_To do:_ Only the lines from the one containing "Edit the mnt container path" to the end of the data should be copied, exactly and without pictures.

Collected data
____________________

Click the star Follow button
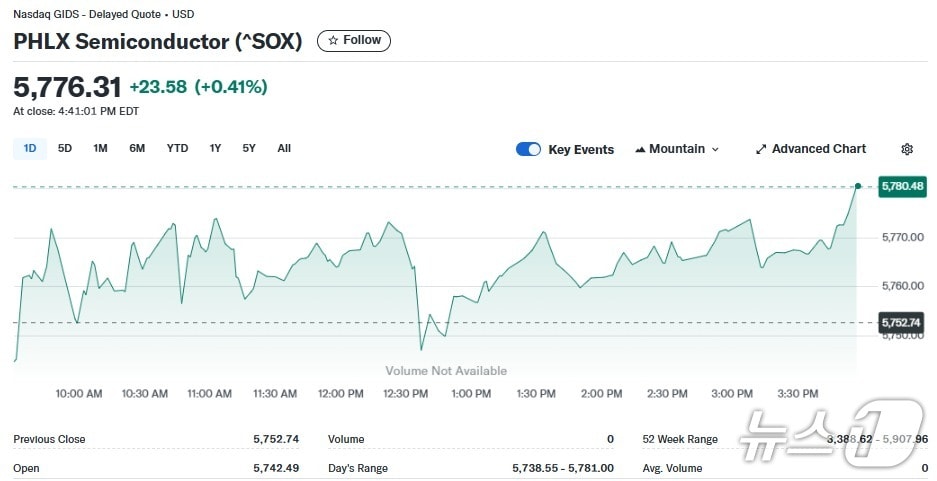This screenshot has width=937, height=481. pos(354,41)
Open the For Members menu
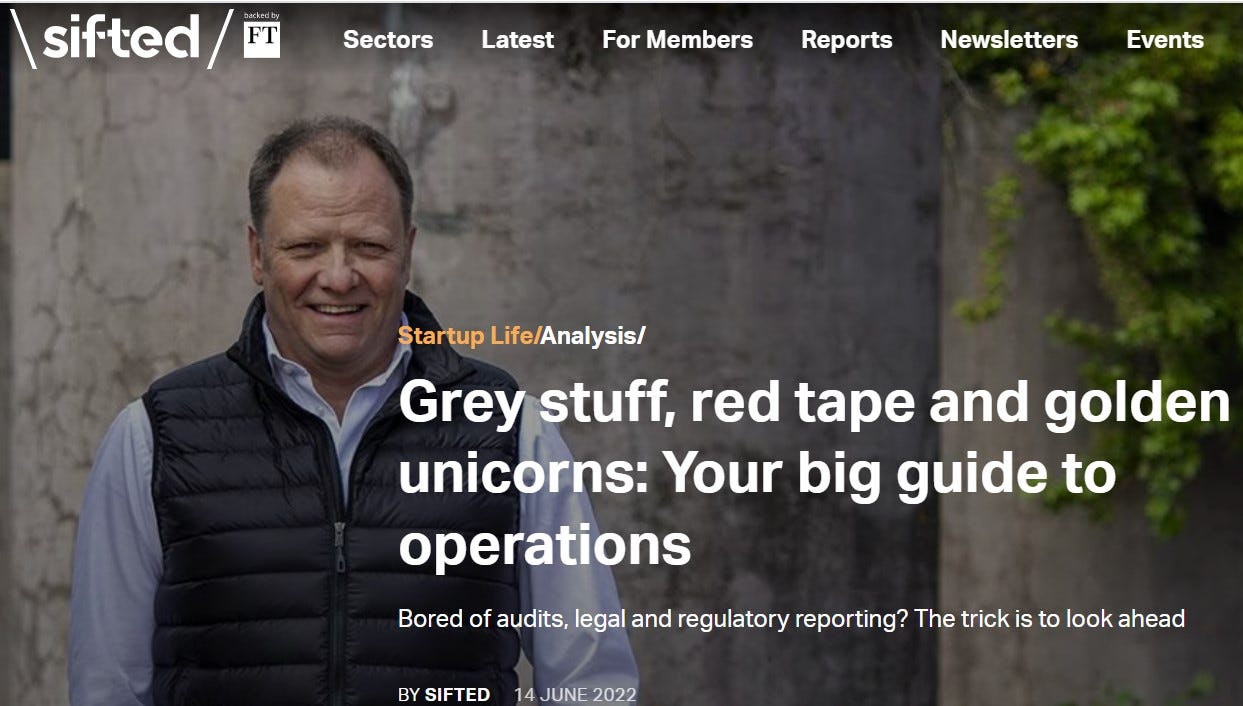 [x=677, y=40]
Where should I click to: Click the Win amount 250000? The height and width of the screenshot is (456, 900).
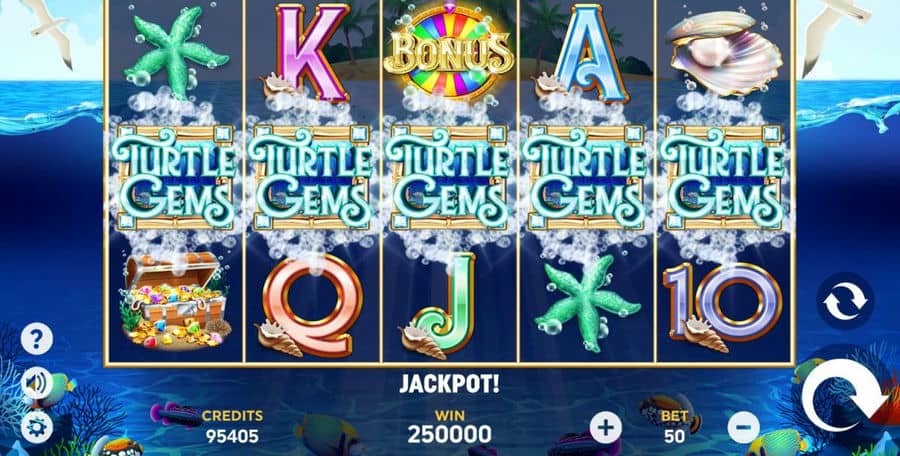[449, 435]
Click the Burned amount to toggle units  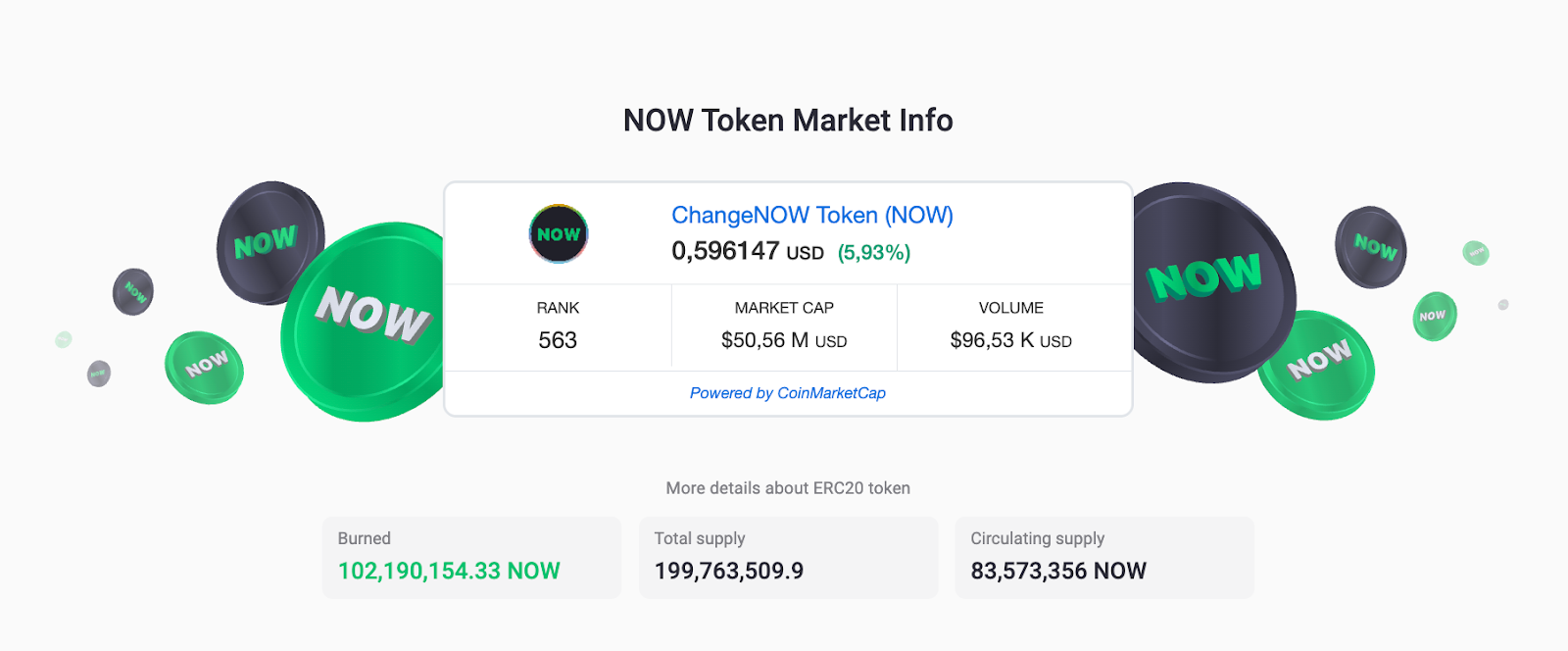coord(449,570)
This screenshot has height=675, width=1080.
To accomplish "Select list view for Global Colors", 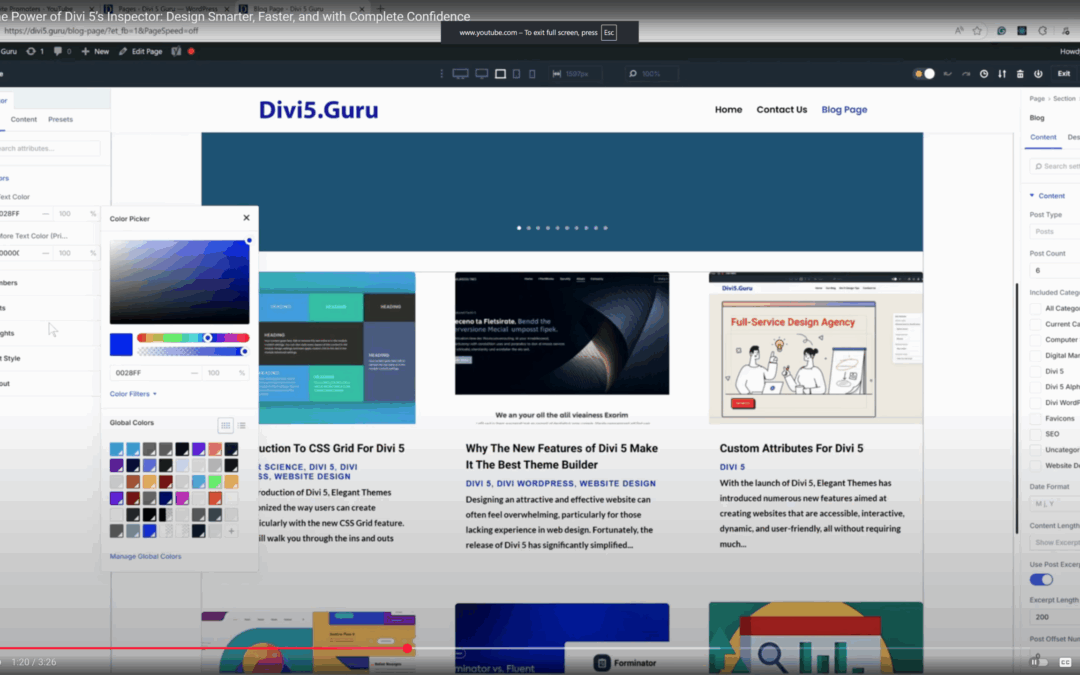I will pyautogui.click(x=242, y=425).
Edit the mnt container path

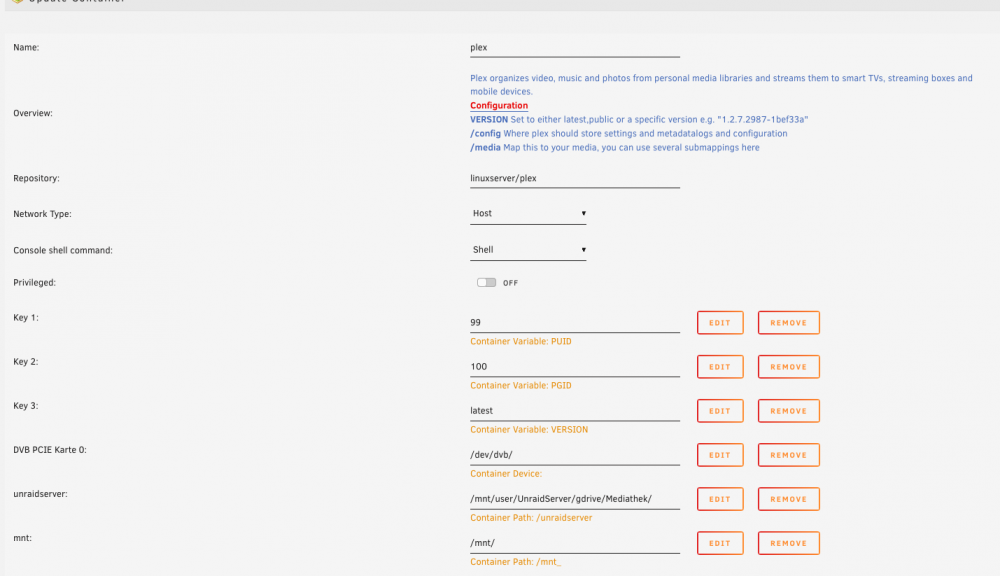[x=720, y=543]
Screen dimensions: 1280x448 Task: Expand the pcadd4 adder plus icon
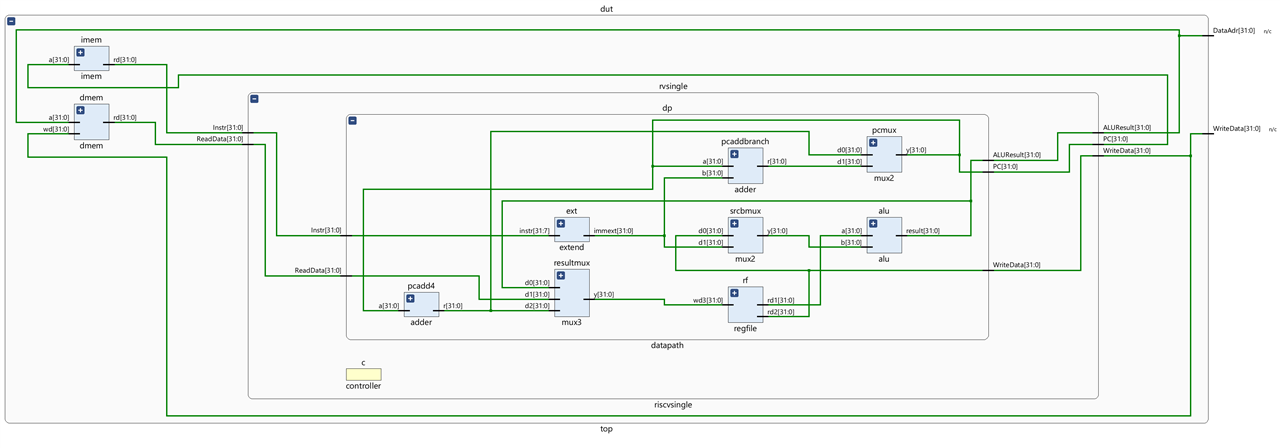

____________________

_Answer box:_
Edit the mnt container path

[x=720, y=543]
Screen dimensions: 1280x448 Task: Expand the pcadd4 adder plus icon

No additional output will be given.